## TEXTO CITADO:
Aqui no meu sertão, quando alguém adoece, todos se preocupam, rezam e fazem até promessa para a pessoa melhorar. Caso morra, acontece coisa linda, emocionante. A casa fica lotada. As pessoas vêm consolar e dar força à família. As vizinhas ou amigas tomam conta da cozinha. Umas fazem chá, outras café, outras ficam administrando tudo o que acontecem na casa. A calçada e’ cheia. Não falta gente. Todos lamentam, choram. A conversa gira em torno do finado. Ah, ia esquecendo, no velório, não faltam água, café, chá, bolacha, bolo.

No meu sertão querido e abençoado, o enterro de qualquer sertanejo é acompanhado por uma multidão. Primeiro a missa, depois a caminhada até o cemitério. O caixão é levado pelas próprias pessoas. Nessa caminhada fúnebre, estão crianças, jovens, idosos. Mensagens, lágrimas, tristeza, reza e hinos religiosos fazem parte inerente do último adeus. Todos dão adeus ao falecido, como a dizer: até o nosso reencontro definitivo.

No meu sertão paraibano, a praga do individualismo não fala tão forte. As pessoas ainda se preocupam com as outras. Pensam no bem e na felicidade dos outros.

Neste recanto paraibano, seco, torrado, o orgulho e a vaidade, a arrogância, prepotência não são marcas registradas no coração bondoso dos sertanejos. A humildade é sua característica principal. Comportam-se humildemente diante do padre, do doutor, do prefeito ou diante de quaisquer outras pessoas. São humildes demais.

Aqui, os sertanejos, apesar das dificuldades, não perdem a alegria do viver. São alegres, sorridentes, bem humorados. Gostam de contar estórias cômicas. Nunca estão com a cara amarrada, feia. Parece ser coisa de Deus. Sempre dizem: o importante e viver.

## EXTRATO DE DADOS:
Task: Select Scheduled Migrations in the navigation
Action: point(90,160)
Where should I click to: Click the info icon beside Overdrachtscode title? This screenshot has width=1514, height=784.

## O QUE FAZER:
1. Segundo o texto sobre o sertão paraibano, qual é a característica principal dos sertanejos?
2. Por favor, prolongue o texto sobre o sertão paraibano a partir da última frase apresentada.

## RESPOSTAS:
1. A humildade.

2.
Onde moro, a fé cristã faz parte do cotidiano dos sertanejos. Acreditam incondicionalmente num Deus pai que cuida de todos. Vivem sua fé de maneira simples. A devoção faz parte do seu itinerário religioso. Rezam, cantam, participam da missa ou do culto (caso sejam evangélicos), de procissões e fazem promessas aos seus santos preferidos. Têm um amor danado aos seus líderes religiosos. Aliás, antigamente, havia um adágio que dizia: “no sertão, em tempo de seca, só escapam duas coisas: padre e jumento”. Sabem por quê? Porque jumento come de tudo, e o padre, porque o povo não deixa morrer de fome.

Os sertanejos, diria da minha Paraíba, quando vão para outros recantos deste país, levam na mala do coração três coisas: esperança, saudades e o desejo de ainda voltar. Mesmo distante da terrinha ensolarada, não esquecem suas raízes nem perdem sua identidade regional.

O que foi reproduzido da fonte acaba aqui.